• _What you have to do_:
In the data below, find the line containing "Task: Close the Research window with X" and the line containing "Screen dimensions: 884x416", then reproduce them and every line between, exactly. Omit pictures.

··· Extracted material

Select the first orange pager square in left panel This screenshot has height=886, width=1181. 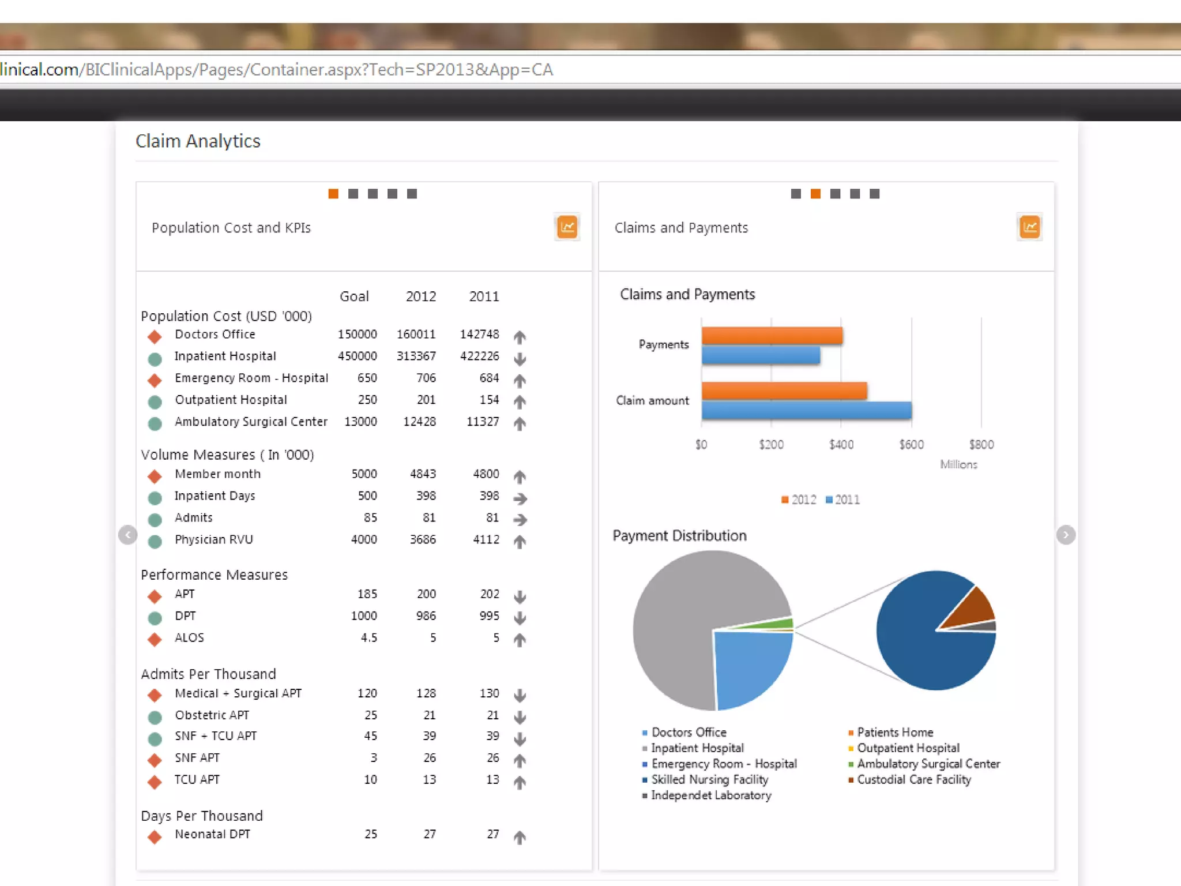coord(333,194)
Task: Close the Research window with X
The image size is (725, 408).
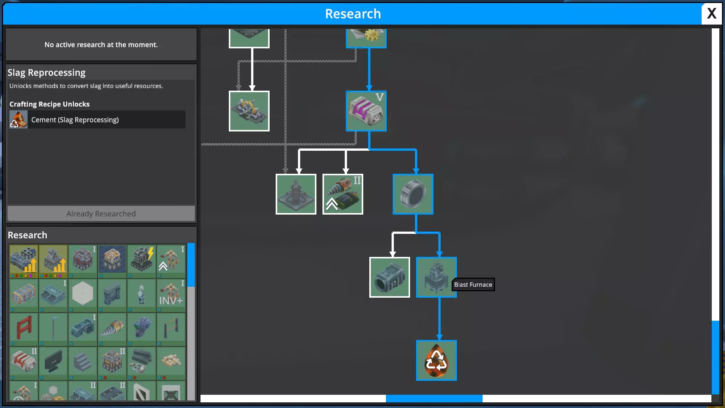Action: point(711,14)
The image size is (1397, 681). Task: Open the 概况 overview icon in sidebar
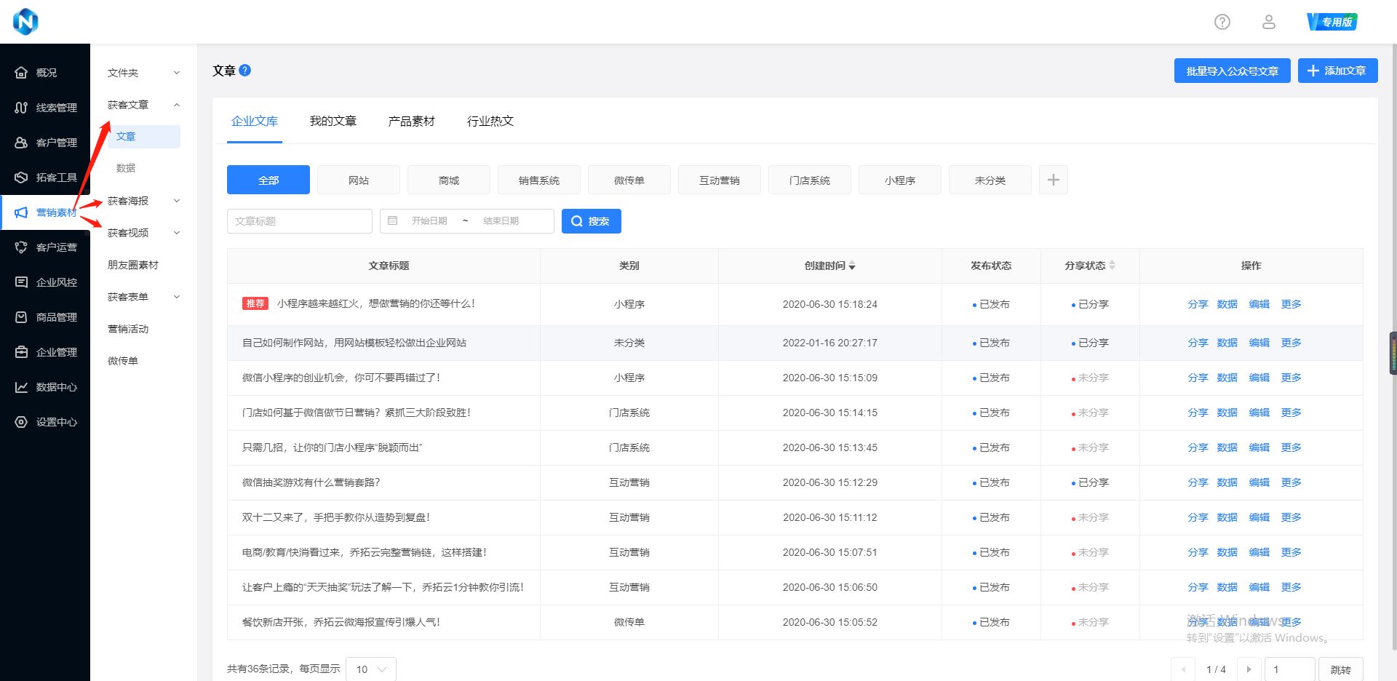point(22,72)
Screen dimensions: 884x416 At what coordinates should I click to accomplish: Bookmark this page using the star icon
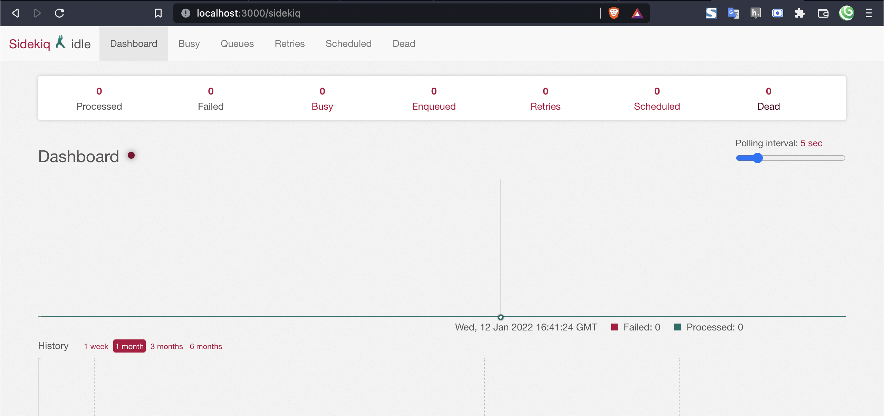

······
··· Extracted material

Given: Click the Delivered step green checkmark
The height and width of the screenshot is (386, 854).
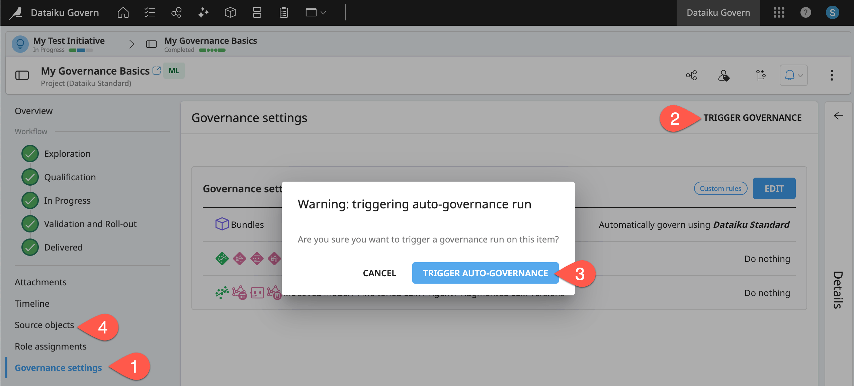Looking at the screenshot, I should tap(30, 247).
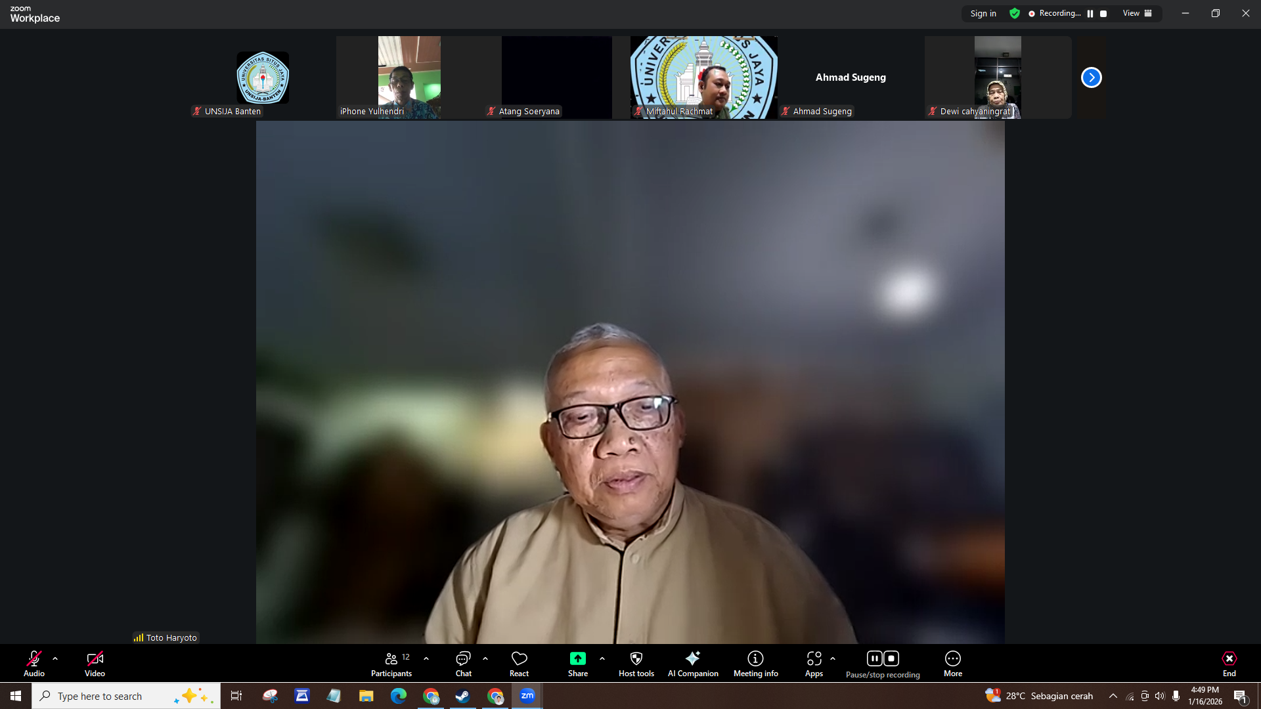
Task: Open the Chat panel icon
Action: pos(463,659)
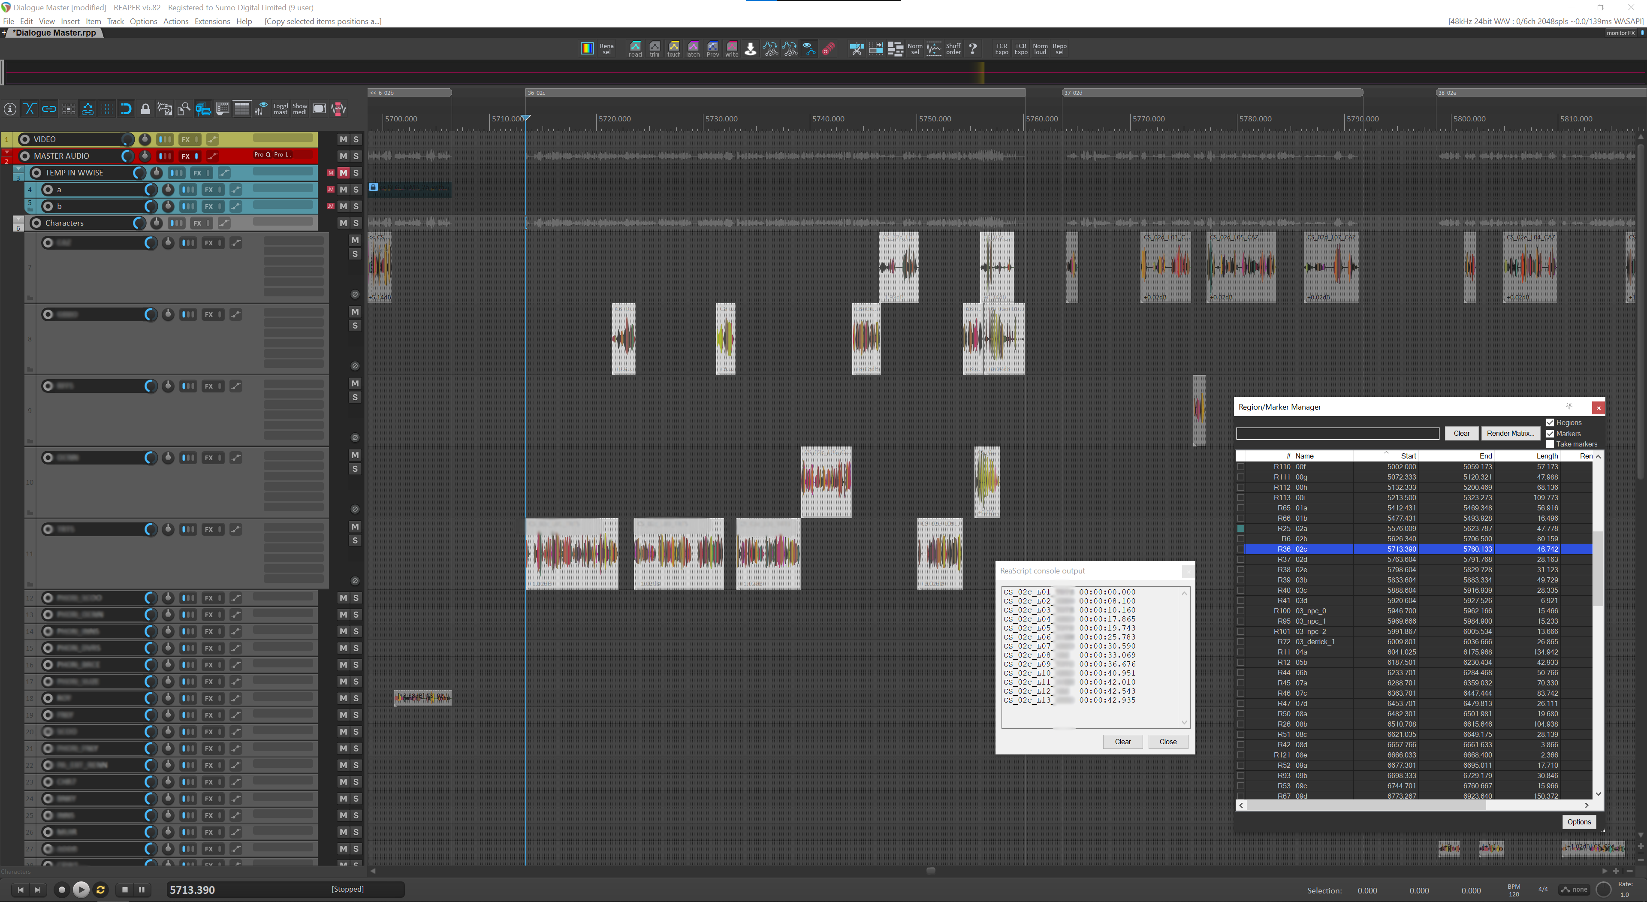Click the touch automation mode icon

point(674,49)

······

• _Exercise response_:
Task: Close the Research window with X
The image size is (725, 408).
Action: point(711,14)
The image size is (1397, 681). Task: Open the 概况 overview icon in sidebar
point(22,72)
Screen dimensions: 884x416 At what coordinates should I click to accomplish: Bookmark this page using the star icon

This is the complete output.